In the event that the Commission deems any other Section
of the 1935 Act or Rule thereunder to be applicable, the Company
requests that the Commission's order or orders hereon also be
issued under and with respect to such other section or rule.
Item 4. Regulatory Approval.
The Arkansas Public Service Commission ("APSC") and the
Tennessee Public Service Commission ("TPSC") have jurisdiction to
pass upon the authority of the Company to carry out the proposed
transactions. Reference is made to Exhibits D-1a through D-2b
hereto, for information with respect to the proceedings before
the APSC and the TPSC. No other state regulatory body or agency
and no Federal commission or agency other than this Commission
has, or has asserted, jurisdiction over the transaction proposed
herein.
Item 5. Procedure.
The Company respectfully requests that the Commission's
order authorizing the transactions proposed herein be issued on
or before May 20, 1994. The Company consents that the
Commission's order may contain reservations of jurisdiction over
the Company's entering into arrangements for the issuance of a
letter of credit and insurance arrangements, pending completion
of the record with respect thereto. The Company hereby waives a
recommended decision by a hearing officer or any other
responsible officer of the Commission; agrees that the staff of
the Division of Investment Management may assist in the
preparation of the Commission's decision; and requests that there
be no waiting period between the issuance of the Commission's
order and the date it is to become effective.
Item 6. Exhibits and Financial Statements.
(a) Exhibits
*B-1 Form of Loan Agreement between the Company and the
Issuer.
*B-2 Form of Installment Sale Agreement between the
Company and the Issuer.
*B-3 Form of Trust Indenture between the Issuer and the
Trustee.
*B-4 From of Reimbursement Agreement (including Letter of
Credit).
*B-5 Form of insurance policy relating to bond insurance.

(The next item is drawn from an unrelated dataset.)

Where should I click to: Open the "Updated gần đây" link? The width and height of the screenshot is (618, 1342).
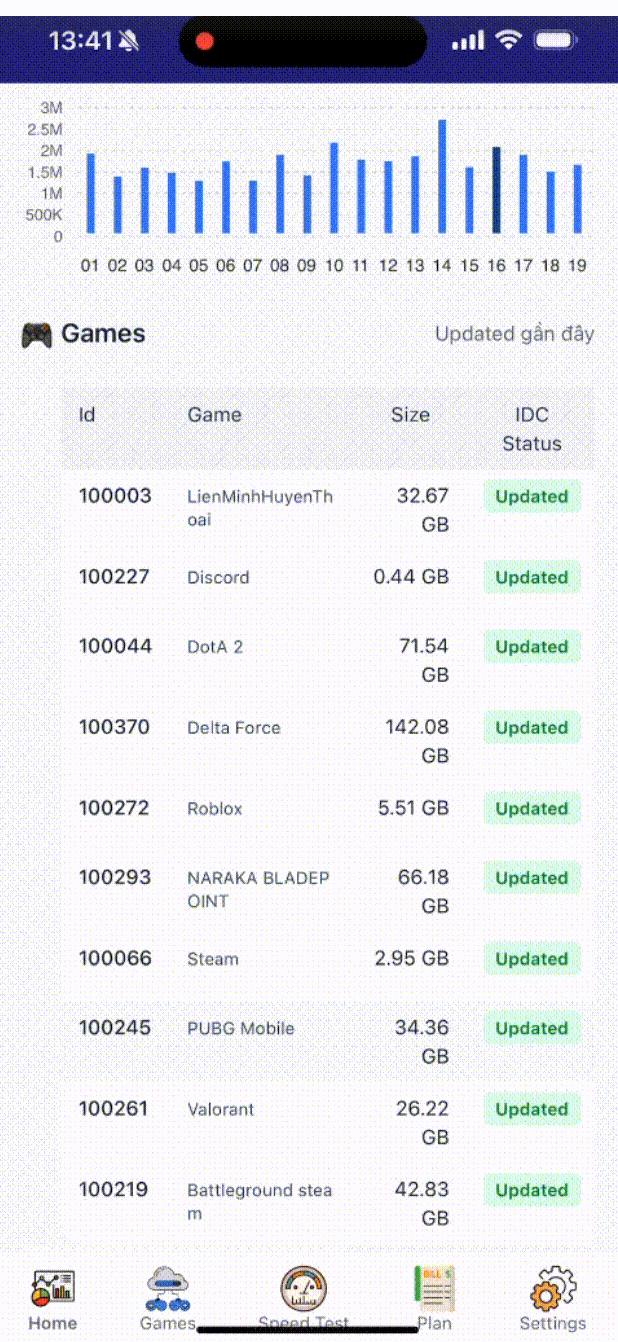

*D-1a Application to the Arkansas Public Service
Commission.
*D-1b Order of the Arkansas Public Service Commission.
*D-2a Application to the Tennessee Public Service
Commission.
*D-2b Order of the Tennessee Public Service Commission.
*F-1 Opinion of Reid & Priest.
*F-2 Opinion of Friday, Eldredge & Clark.
G Form of Notice of Proposed Transactions.
*To be filed by amendment.
(b) Financial Statements
Financial Statements of the Company and of Entergy
Corporation and Subsidiaries, consolidated, each
as of December 31, 1993 (including pro forma
journal entries).
Notes to Financial Statements (included in the
Annual Report on Form 10-K of the Company and of
Entergy Corporation and subsidiaries for the
fiscal year ended December 31, 1993 in File Nos. 1-
10764 and 1-11299, respectively, and incorporated
herein by reference).
Except as reflected in the Financial Statements,
including the notes thereto, no material changes
not in the ordinary course of business have taken
place since December 31, 1993.
Item 7. Information as to Environmental Effects.
(a) As more fully described in Item 1, the proposed
transactions subject to the jurisdiction of the Commission
involve the refinancing of certain facilities and, as such, do
not involve a major Federal action having a significant impact on
the human environment.
(b) Not applicable.
<PAGE>
SIGNATURE
Pursuant to the requirements of the Public Utility Holding
Company Act of 1935, the undersigned company has duly caused this
statement to be signed on its behalf by the undersigned thereunto
duly authorized.
ARKANSAS POWER & LIGHT COMPANY
By: /s/ Glenn E. Harder
Glenn E. Harder
Vice President-Financial
Strategies and Treasurer
Date March 31, 1994
EXHIBIT G
[Form of Notice of Proposed Transactions]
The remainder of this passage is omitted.